● **ASSIGNMENT**:
Leave out pictures; repeat exactly the lines from the "Viewport: 552px width, 298px" line through the last of the data below.

● **GIVEN DATA**:
▬▬▬
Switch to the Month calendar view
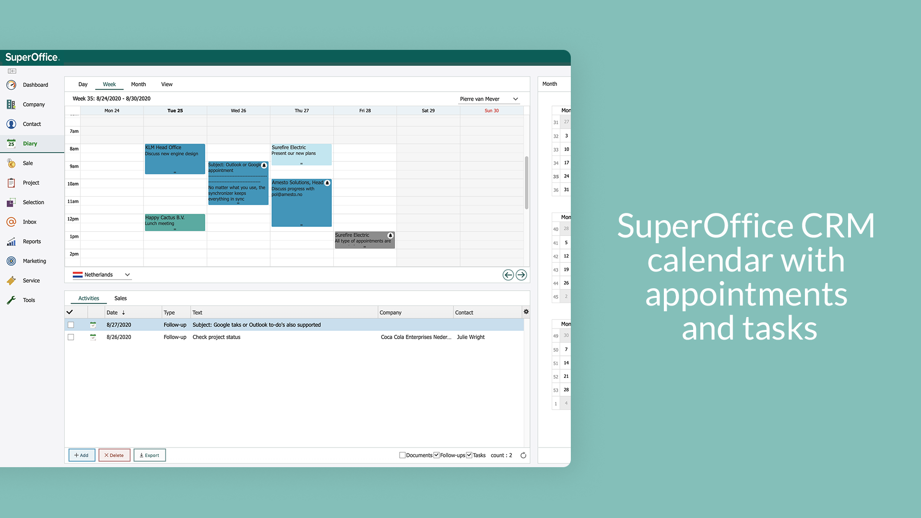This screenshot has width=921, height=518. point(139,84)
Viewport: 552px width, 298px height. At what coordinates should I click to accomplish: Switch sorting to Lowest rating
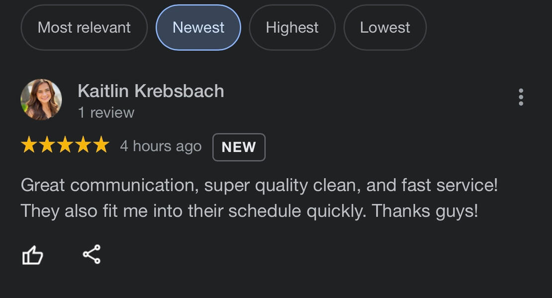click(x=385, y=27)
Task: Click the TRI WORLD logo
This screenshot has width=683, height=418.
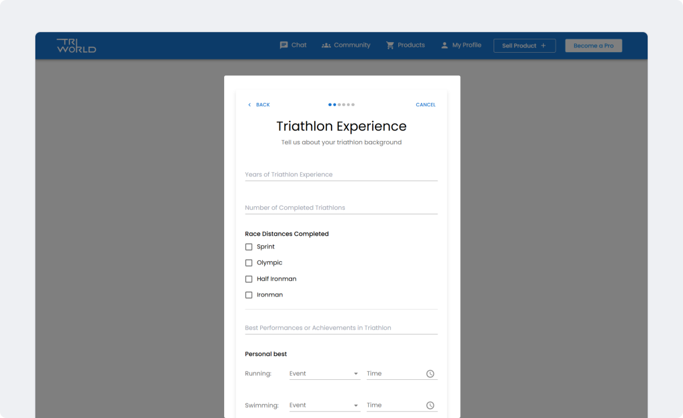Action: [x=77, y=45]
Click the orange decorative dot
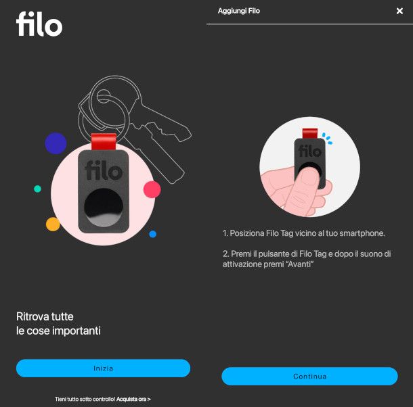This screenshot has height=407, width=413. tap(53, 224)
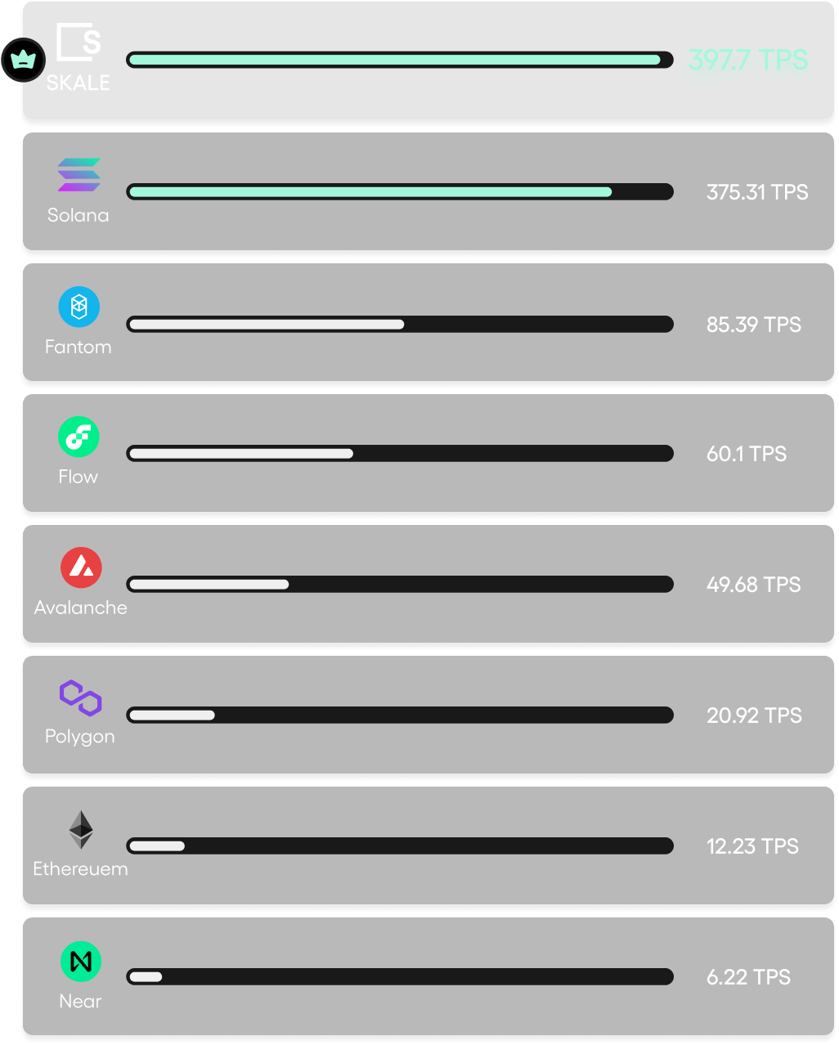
▬▬▬
● **EXERCISE RESULT**:
Viewport: 552px width, 298px height. At what coordinates should I click to accomplish: Switch sorting to Lowest rating
click(x=385, y=27)
Task: Click the TRI WORLD logo
This screenshot has width=683, height=418.
Action: [x=77, y=45]
Click the orange decorative dot
This screenshot has height=407, width=413. tap(53, 224)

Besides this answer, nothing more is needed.